Red Hat AI Inference Server: Towards an Open Standardization of AI Inference in Business

Red Hat AI Inference Server: Towards an Open Standardization of AI Inference in Business

TLDR : Red Hat launched the Red Hat AI Inference Server, an open-source solution to simplify and improve AI model execution in hybrid cloud environments. Featuring advanced optimization tools, it provides execution flexibility on any AI accelerator and in any cloud, aiding in the democratization of generative AI in business.

During the Red Hat Summit 2025, Red Hat announced the launch of the Red Hat AI Inference Server, a new component of the Red Hat AI range. Designed for hybrid cloud environments, this open-source solution aims to simplify the execution of generative AI models while improving their operational performance.
An inference server acts as an interface between AI applications and large language models (LLMs), facilitating the generation of responses from input data. As LLM deployments multiply in production, the inference phase becomes a critical issue, both technically and economically.
Based on the vLLM community project initiated by the University of Berkeley, Red Hat AI Inference Server includes advanced optimization tools, including those from Neural Magic, allowing for reduced energy consumption, accelerated computations, and improved profitability. Available in a containerized version or integrated with RHEL AI and Red Hat OpenShift AI solutions, it offers great flexibility by running on any type of AI accelerator and in any cloud.
Among the main announced features:
  • Intelligent model compression to reduce size without sacrificing accuracy;
  • An optimized repository of validated models, accessible via the Red Hat AI page on Hugging Face;
  • Interoperability with third-party platforms, including Linux and Kubernetes outside the Red Hat environment;
  • Enterprise support inherited from Red Hat's experience in industrializing open-source technologies.
The solution supports numerous leading language models (Gemma, Llama, Mistral, Phi), while integrating the latest vLLM language developments: multi-GPU processing, continuous batching, extended context, and high-throughput inference.
With this announcement, Red Hat reaffirms its commitment to making vLLM an open standard for AI inference, promoting increased interoperability and strengthening the technological sovereignty of businesses. By addressing the growing needs of industrial inference, it actively contributes to the democratization of generative AI.
  • Model compression tools allowing for size and energy footprint reduction without loss of precision;
  • An optimized repository hosted on the Red Hat AI page on Hugging Face;
  • Enterprise support and interoperability with third-party platforms, including Linux and Kubernetes outside of Red Hat.

Towards the Democratization of Generative AI

The solution natively supports several leading language models, including Gemma, Llama, Mistral, and Phi, and leverages the latest features of vLLM: high-throughput inference, multi-GPU processing, continuous batching, and extended input context.
Red Hat thus aims to make the vLLM language an open inference standard for generative AI in business, regardless of the AI model, the underlying accelerator, and the deployment environment.

To better understand

What is the vLLM project and why is it important for AI inference?

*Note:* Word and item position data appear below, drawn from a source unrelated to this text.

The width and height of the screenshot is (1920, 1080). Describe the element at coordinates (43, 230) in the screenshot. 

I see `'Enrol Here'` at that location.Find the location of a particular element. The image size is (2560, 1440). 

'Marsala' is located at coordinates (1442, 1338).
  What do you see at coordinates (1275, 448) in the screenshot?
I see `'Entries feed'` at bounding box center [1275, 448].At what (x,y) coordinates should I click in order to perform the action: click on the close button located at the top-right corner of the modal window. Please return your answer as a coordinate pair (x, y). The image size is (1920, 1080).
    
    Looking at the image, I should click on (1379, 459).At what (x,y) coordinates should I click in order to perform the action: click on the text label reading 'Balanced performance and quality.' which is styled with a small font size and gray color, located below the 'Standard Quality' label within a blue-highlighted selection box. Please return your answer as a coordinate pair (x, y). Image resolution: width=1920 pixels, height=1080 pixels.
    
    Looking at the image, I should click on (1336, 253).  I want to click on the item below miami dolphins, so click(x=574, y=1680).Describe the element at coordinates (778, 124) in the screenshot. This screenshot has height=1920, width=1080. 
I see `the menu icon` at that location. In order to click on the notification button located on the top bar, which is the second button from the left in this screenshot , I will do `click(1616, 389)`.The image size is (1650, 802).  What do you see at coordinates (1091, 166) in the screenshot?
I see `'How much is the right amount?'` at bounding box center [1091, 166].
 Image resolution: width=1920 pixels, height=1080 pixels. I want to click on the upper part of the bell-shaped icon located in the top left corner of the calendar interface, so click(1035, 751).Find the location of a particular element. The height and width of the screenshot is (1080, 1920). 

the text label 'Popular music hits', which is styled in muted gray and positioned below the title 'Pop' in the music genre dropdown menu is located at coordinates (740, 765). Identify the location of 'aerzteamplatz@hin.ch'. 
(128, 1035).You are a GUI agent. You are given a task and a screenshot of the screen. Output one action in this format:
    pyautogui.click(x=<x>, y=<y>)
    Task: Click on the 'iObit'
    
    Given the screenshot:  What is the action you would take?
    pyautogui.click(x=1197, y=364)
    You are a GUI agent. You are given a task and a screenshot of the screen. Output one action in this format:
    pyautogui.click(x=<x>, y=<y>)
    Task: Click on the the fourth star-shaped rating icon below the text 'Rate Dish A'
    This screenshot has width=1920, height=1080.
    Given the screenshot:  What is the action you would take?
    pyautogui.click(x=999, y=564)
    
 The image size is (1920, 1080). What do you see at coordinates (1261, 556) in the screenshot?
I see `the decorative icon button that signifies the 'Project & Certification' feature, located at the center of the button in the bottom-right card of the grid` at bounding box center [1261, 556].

The vLLM project, initiated by the University of Berkeley, is an advanced technology for optimizing language models. It enhances the operational performance of AI models through innovations like multi-GPU processing and high-throughput inference, thereby reducing energy consumption and increasing profitability.

How can intelligent compression of AI models reduce energy consumption without compromising accuracy?

Intelligent compression reduces the size of AI models by eliminating redundancies and optimizing computations, which decreases resource needs while preserving accuracy through advanced optimization algorithms.